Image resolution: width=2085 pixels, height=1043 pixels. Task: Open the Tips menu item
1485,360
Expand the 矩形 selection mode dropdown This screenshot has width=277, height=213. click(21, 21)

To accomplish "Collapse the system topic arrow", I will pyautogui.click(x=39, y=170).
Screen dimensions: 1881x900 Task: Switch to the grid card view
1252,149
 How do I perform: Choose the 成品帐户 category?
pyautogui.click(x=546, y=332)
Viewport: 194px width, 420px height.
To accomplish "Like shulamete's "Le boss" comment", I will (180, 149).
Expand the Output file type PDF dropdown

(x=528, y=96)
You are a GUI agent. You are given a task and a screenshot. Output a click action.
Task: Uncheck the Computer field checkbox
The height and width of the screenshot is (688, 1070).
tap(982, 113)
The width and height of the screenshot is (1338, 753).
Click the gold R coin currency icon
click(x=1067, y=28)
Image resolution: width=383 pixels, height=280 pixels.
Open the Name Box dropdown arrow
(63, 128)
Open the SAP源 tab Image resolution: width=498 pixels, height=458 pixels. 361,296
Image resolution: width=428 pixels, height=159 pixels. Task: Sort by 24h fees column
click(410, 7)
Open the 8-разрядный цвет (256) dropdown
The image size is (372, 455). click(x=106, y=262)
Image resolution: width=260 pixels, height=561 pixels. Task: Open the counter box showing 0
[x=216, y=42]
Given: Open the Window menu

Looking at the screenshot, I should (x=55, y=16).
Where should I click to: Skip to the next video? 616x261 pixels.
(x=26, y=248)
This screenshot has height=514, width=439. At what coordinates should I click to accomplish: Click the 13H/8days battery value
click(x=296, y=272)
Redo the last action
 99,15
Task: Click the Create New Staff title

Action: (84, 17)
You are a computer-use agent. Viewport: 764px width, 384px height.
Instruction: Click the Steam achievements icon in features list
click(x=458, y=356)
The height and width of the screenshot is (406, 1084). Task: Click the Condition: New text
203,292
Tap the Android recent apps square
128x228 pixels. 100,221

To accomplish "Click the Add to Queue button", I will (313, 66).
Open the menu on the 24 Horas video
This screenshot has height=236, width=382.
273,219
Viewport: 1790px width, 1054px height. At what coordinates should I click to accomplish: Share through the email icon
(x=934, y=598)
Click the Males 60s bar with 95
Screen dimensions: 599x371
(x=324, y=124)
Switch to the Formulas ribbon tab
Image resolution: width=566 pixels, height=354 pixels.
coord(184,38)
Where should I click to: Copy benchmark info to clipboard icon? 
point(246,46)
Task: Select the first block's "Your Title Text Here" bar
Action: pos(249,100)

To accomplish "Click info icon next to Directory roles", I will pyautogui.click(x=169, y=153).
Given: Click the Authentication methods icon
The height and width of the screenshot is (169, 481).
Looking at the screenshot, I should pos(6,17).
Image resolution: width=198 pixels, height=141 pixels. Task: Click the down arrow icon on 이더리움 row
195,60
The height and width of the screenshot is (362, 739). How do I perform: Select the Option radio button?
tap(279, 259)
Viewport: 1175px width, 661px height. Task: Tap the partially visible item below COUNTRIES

☆ ☆ ☆ ☆ ☆ ☆ ☆

• **WHAT YOU ARE ASKED TO DO**
Could you copy out every line in the material above that contains the string "agent"?

• **TASK SOLUTION**
You are a GUI agent. You are given a task and a screenshot. Output a click action.
You are a computer-use agent. Viewport: 764px width, 384px height.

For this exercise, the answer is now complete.